INPUT DATA |
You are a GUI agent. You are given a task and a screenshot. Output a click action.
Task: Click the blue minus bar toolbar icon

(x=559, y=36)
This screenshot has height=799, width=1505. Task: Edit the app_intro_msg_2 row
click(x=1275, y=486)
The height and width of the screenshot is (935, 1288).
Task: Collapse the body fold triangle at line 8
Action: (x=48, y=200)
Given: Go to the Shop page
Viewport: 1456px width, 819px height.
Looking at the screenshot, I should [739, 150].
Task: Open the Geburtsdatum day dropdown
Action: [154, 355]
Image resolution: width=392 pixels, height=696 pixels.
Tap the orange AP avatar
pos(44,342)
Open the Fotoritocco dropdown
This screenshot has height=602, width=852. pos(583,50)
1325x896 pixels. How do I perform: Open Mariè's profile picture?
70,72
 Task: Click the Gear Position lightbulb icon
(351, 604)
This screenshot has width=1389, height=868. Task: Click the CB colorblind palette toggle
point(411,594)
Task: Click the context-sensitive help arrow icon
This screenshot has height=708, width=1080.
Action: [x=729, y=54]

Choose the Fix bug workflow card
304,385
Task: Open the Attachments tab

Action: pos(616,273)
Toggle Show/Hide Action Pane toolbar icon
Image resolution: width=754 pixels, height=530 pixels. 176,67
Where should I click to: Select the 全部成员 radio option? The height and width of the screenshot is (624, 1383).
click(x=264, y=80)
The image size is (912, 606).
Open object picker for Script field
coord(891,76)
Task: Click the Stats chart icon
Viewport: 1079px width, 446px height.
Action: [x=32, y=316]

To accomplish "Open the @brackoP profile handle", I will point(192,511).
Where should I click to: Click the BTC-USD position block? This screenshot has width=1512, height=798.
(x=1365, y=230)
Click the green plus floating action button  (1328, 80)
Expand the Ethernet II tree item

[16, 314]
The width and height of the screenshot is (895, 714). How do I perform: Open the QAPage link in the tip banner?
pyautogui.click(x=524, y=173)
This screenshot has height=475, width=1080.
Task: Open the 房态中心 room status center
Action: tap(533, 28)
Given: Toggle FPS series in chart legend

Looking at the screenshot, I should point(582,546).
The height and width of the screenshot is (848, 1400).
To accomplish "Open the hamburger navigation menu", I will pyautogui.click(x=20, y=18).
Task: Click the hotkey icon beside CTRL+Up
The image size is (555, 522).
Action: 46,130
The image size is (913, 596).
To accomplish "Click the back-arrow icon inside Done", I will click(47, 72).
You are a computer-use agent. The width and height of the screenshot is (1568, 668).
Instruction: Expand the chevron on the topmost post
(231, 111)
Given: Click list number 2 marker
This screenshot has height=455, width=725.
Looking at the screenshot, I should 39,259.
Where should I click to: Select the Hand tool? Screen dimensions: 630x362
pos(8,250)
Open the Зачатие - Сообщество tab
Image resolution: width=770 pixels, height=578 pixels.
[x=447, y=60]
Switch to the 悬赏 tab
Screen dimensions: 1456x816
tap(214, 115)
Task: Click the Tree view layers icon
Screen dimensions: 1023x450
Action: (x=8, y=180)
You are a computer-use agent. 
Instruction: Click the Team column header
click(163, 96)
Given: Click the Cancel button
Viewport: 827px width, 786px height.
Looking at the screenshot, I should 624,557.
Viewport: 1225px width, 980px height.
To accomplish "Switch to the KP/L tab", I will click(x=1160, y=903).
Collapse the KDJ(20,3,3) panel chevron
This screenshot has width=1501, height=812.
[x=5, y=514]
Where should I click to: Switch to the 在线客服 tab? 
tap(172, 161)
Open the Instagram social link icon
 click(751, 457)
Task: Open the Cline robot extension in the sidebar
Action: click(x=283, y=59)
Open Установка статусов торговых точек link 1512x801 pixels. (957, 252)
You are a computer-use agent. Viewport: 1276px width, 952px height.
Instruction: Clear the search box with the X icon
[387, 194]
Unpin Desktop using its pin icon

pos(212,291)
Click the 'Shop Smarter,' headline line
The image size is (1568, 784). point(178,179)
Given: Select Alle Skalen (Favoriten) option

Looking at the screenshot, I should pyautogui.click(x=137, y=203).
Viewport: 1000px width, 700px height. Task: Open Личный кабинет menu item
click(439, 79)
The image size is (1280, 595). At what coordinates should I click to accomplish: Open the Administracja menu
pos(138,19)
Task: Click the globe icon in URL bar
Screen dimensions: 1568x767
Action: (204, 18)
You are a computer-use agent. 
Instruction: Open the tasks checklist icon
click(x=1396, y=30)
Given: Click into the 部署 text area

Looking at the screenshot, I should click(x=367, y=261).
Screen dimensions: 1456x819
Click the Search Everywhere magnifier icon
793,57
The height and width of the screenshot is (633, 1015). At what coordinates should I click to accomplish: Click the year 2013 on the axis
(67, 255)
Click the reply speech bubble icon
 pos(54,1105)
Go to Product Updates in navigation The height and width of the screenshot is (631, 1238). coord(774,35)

WHAT TO WORK ON | Reproduce the lines of the material above verbatim, from the line holding "Given: Click into the 部署 text area" through the line holding "pos(54,1105)", inclusive.

SOLUTION TO THE EXERCISE |
Given: Click into the 部署 text area

Looking at the screenshot, I should click(x=367, y=261).
Screen dimensions: 1456x819
Click the Search Everywhere magnifier icon
793,57
The height and width of the screenshot is (633, 1015). At what coordinates should I click to accomplish: Click the year 2013 on the axis
(67, 255)
Click the reply speech bubble icon
 pos(54,1105)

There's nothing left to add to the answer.